For MA crossover traders: if you like to trade MA crossovers, well a crossover on the opposite direction will signal to close the trade.
These are just a few examples, if you need any help with your specific strategy, please leave a comment below.
Key takeaway: set your SL levels at a level the primary reason you entered the market is no longer existent.
When to let your profits run
This the most difficult of them all and probably the second most important of them all.
Traders (I mean all human beings) have a natural tendency to close positive trades as soon as possible because we think that the amount of pips is already ours (it happens to be just the opposite when the market goes agains us, we have a tendency to believe that it is not ours and the market will eventually turn around, so we hold them).
Do you agree with me?
How many times you have closed your trades for a small gain, only to see the market continue in the same direction for many many pips?
We need to stop that. And I have a way to do it with only two simple steps:
- You need to have a clear plan – You need to have a well defined plan, and follow it! You know its the only way to get consistent results.

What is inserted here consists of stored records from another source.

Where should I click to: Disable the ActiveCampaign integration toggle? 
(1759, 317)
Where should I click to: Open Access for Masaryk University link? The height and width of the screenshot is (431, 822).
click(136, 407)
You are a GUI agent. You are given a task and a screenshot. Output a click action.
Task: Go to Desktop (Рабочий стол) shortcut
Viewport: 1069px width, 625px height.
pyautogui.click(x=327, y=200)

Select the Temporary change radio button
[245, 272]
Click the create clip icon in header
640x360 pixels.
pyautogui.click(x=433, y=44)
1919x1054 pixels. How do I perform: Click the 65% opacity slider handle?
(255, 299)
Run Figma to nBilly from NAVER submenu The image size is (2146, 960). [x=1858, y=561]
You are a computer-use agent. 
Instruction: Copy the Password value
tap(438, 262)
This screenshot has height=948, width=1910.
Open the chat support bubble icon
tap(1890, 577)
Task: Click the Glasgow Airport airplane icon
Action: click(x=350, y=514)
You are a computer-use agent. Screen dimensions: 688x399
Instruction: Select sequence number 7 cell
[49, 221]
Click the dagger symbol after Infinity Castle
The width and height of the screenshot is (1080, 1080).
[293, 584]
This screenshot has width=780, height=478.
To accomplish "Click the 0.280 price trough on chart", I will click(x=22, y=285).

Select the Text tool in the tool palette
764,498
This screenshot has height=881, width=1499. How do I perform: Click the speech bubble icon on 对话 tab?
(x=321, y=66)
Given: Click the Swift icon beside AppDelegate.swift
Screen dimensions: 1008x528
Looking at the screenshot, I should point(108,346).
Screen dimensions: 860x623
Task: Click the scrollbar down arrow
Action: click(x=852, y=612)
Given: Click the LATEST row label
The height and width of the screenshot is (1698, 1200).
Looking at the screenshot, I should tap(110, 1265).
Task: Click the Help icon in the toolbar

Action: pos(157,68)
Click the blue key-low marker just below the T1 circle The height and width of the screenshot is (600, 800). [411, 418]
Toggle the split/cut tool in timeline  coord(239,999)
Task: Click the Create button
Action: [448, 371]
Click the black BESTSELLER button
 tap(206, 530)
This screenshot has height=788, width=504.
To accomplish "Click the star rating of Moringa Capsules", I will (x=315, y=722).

- See what the longer timeframes are up to– Try to spot the market swings in a longer timeframe, if you find it clear, set it based on that timeframe.
Another possibility is to trail your stop loss level, but please make sure to give your trade enough room to trade ok?
Key takeaway: Use longer timeframes to help you determine your take profit levels. Also consider trailing your stop loss level.
Which one of these fundamental questions do you think is more complicated?
Do you think are other fundamental questions I didn’t address?
What other techniques do you use to handle these four question?